Bad faith And Factual Position
An insurer’s defense “going far enough to show reasonable and probable cause for making it” vindicates the good faith of the insurer and precludes a finding of bad faith. The facts must, however, be “in genuine conflict” for the insurance company to be released from bad faith as a matter of law. Indeed, when faced with conflicting facts, the court’s duty is to “carefully scrutinize” those facts to preclude the insurance company from relying on “fanciful allegations of factual conflict to delay or avoid legitimate claims payment.”
Cincinnati Ins. Co. v. Kastner
In Cincinnati Ins. Co. v. Kastner, the insureds filed suit to recover benefits under their homeowner’s policy following a burglary. The insurer’s refusal to pay was based, in part, on the fact that there had been no forced entry and that the insureds’ accounts of the missing items and of the location of the keys to the deadbolt doors were somewhat inconsistent. However, the inconsistencies in the insured’s stories were minor, and there was ample evidence tending to point to a burglary (access from the townhouse next door was relatively easy, the insureds’ neighbor had seen a stranger in the
courtyard of the townhouse on the afternoon of the burglary, the townhouse was for sale and various people, including the movers, had recently been allowed access to the house).
There was no evidence that the insureds had facilitated or staged the burglary nor evidence that the insureds were in possession of the items they claimed had been stolen. Thus, the insurer’s rationale for its denial supported a claim for bad faith in the trial court, and the Court of Appeals affirmed the award of bad-faith damages.
Where the insurance company’s investigation reasonably indicates that the insured’s loss may have lead to no monetary damages whatsoever, there is no bad faith as a matter of law.
Lawyers Title Ins. Corp. v. Griffin
Lawyers Title Ins. Corp. v. Griffin involved a title insurance policy. The insured made a claim for a loss of an easement insured under the policy and the insurer denied coverage, arguing that the easement had no monetary value. Although the insurance company’s factual position was rejected by the trier of fact, the court ruled that there was sufficient evidence of the insurer’s factual position (though ultimately rejected) to defeat bad faith as a matter of law. A factual dispute, however, “must be reasonable under the circumstances presented in the case.”
No bad faith where insurer has a reasonable ground to contest the claim, even though the insurer may have been wrong. Penalties for bad faith are not authorized under O.C.G.A. § 33-4-6 if the insurance company has a sufficiently reasonable ground to contest the claim.

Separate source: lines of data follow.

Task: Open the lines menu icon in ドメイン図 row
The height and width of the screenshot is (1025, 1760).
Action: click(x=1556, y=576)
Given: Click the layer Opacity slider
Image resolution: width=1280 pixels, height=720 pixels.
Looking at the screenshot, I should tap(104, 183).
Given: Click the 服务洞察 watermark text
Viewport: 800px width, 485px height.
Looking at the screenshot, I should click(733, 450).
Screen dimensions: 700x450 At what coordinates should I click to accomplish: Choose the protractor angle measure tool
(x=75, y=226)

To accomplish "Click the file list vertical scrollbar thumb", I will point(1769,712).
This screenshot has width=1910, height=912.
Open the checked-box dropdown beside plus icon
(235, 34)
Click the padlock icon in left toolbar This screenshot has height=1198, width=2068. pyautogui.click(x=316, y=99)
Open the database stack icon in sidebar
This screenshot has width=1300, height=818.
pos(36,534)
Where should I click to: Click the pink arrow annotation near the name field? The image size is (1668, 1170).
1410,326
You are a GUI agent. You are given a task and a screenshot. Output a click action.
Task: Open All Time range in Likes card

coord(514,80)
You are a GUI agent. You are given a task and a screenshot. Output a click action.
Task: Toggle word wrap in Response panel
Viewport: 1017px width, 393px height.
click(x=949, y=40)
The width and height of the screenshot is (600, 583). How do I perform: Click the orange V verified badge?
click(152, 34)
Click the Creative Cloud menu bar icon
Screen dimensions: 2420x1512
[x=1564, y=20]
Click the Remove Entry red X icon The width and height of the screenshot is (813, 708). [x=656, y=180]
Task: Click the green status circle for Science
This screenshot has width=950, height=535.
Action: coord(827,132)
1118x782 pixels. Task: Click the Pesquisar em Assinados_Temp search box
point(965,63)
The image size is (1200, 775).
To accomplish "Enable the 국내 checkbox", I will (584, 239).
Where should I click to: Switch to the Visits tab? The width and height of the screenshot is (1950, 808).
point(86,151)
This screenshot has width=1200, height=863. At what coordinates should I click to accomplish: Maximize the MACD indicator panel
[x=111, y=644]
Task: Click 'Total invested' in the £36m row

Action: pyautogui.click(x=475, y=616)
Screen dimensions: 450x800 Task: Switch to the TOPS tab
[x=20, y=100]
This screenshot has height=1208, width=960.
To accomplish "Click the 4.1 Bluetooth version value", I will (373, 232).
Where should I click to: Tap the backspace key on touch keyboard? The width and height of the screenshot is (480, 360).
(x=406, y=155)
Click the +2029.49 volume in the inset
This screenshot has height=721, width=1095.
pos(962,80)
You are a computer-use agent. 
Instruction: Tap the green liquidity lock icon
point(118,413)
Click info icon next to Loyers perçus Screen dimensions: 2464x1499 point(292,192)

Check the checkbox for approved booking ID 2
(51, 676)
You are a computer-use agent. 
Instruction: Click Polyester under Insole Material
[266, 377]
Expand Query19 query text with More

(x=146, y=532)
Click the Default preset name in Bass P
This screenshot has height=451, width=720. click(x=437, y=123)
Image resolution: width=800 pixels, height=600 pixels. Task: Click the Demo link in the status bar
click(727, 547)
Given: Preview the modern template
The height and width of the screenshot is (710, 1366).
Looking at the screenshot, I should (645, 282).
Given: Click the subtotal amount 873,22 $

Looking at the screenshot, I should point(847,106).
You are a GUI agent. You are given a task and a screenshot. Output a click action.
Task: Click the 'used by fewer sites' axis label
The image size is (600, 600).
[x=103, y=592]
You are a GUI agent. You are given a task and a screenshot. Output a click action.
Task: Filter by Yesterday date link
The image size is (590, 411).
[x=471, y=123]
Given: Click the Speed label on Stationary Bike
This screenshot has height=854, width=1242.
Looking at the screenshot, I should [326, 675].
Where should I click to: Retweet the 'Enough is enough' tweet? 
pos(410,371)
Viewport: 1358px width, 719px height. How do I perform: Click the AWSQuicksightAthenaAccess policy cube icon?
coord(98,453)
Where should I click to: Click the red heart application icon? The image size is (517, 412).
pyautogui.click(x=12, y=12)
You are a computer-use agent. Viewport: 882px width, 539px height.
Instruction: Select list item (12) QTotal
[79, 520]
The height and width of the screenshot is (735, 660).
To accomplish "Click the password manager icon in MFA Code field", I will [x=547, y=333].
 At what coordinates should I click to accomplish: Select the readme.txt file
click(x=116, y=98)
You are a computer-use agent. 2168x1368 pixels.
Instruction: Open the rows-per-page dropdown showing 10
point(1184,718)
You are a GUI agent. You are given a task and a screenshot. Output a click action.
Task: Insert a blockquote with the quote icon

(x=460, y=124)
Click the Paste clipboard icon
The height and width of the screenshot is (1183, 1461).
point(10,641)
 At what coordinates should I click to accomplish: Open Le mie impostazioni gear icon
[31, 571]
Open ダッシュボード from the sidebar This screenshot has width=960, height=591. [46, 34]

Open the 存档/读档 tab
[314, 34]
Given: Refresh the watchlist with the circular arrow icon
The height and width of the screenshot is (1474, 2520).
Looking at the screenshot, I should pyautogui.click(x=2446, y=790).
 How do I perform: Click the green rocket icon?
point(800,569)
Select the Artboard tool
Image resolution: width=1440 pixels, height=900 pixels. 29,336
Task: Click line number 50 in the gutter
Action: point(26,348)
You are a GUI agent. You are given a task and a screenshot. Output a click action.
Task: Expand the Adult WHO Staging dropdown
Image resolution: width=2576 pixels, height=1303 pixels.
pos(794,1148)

Guideone Life Ins. v. Ward
In Guideone Life Ins. v. Ward, a widow sued to collect benefits under her husband’s life insurance policy. The husband had failed to pay his premium on its due date and died outside the grace period. Other evidence revealed, however, that the husband had overpaid his premium during the life of the policy. Thus, there was a fact issue as to whether the overpayments kept the policy in force beyond the grace period to include the time of death. Although the Court of Appeals remanded for determination of the coverage issue, the court ruled that the husband’s failure to pay the premium constituted a reasonable ground to contest coverage, precluding bad faith as a matter of law.